3. Schlussstrich unter den Unrechtsstaat? Ambivalenter Rückblick auf die DDR

Nach vier Jahrzehnten des Sozialismus in den Farben der DDR drängt sich für Thüringen wie für die übrigen ostdeutschen Bundesländer die Frage geradezu auf, ob sich die im vormundschaftlichen Staat und in der Organisationsgesellschaft DDR erworbenen Einstellungs- und Verhaltensmuster auch gut anderthalb Jahrzehnte nach dem Untergang des real existierenden Sozialismus noch als prägend erweisen ­ und inwiefern sie die Akzeptanz der neuen Gesellschaftsordnung erschweren. Aus der Forschung zu Systemumbrüchen und Demokratisierungsprozessen ist bekannt, dass sich zwar innerhalb vergleichsweise kurzer Zeit neue Verfassungen schreiben und eine Reihe neuer Institutionen schaffen lassen, dass aber für die Herausbildung einer Staatsbürgerkultur längere Zeiträume, mitunter Generationen zu veranschlagen sind ­ wenn sie überhaupt gelingt (überblicksartig Merkel 1999: 146, 164-169). Die westdeutschen Erfahrungen der Nachkriegszeit illustrieren diesen Befund: Trotz einer raschen Demokratisierung der Verfassungsordnung und der intermediären Strukturen sind die mentalen Prägungen durch das nationalsozialistische Regime erst allmählich ­ und begünstigt durch die Steigerung des Lebensniveaus und den Aufbau des Wohlfahrtsstaats ­ überwunden worden.

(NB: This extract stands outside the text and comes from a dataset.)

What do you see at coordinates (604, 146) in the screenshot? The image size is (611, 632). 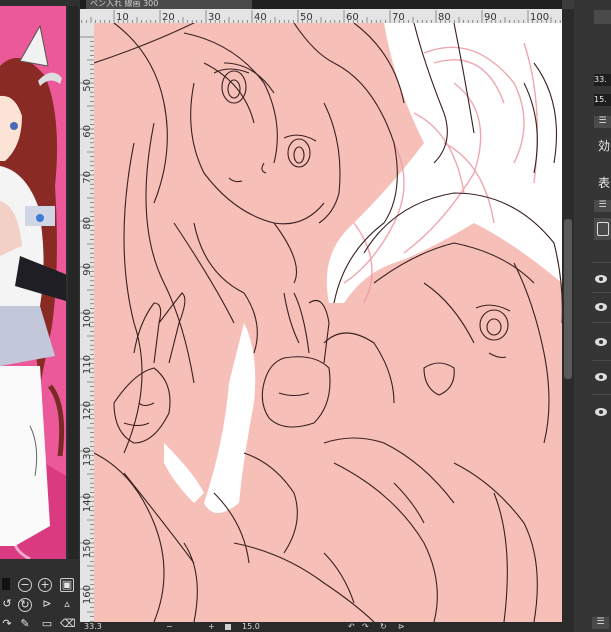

Vor diesem Hintergrund interessiert im besonderen Maße, wie stark die Bindungen der Thüringer an das alte Regime, die untergegangene DDR, 16 Jahre nach der deutschen Vereinigung noch sind (vgl. bereits Edinger / Hallermann 2004: 161-164). Nicht nur in der sozialwissenschaftlichen Forschung, sondern mindestens ebenso sehr in Politik und Publizistik ist die Haltung zur DDR immer wieder im Zusammenhang mit der Frage nach der inneren Einheit diskutiert worden (Falter / Gabriel / Rattinger 2000; Gabriel / Falter / Rattinger 2005). Strittig ist dabei nicht nur, in welchem Ausmaß Bindungen an die DDR fortbestehen oder gar eine DDR-Nostalgie neu entsteht, sondern wie derartige Einstellungen zustande kommen und welche Wirkungen sie haben (pars pro toto Neller 2005). Die Auseinandersetzung mit der retrospektiven Bewertung der DDR und anderen damit verknüpften Fragen (z.B. Einheitsbewertung, Einstellungen zum Sozialismus, Umgang mit Stasi-Opfern) geschieht hier anhand von vier Leitfragen:

(1) Wie verbreitet sind DDR-freundliche Einstellungen oder gar eine DDR-Nostalgie in Thüringen, und welche Merkmale weisen die DDR-Nostalgiker auf?

(2) Wie wirken sich derartige Orientierungen auf die Einstellungen zum heutigen Umgang mit der DDR aus? Welche Einstellungen bestehen überhaupt in Thüringen zum Umgang mit dem Erbe des SED-Regimes? Wie werden dessen ideologische Grundlagen beurteilt?

(3) Wodurch erklärt sich die Affinität zur DDR und welche Wirkungen entfaltet sie im neuen demokratischen System?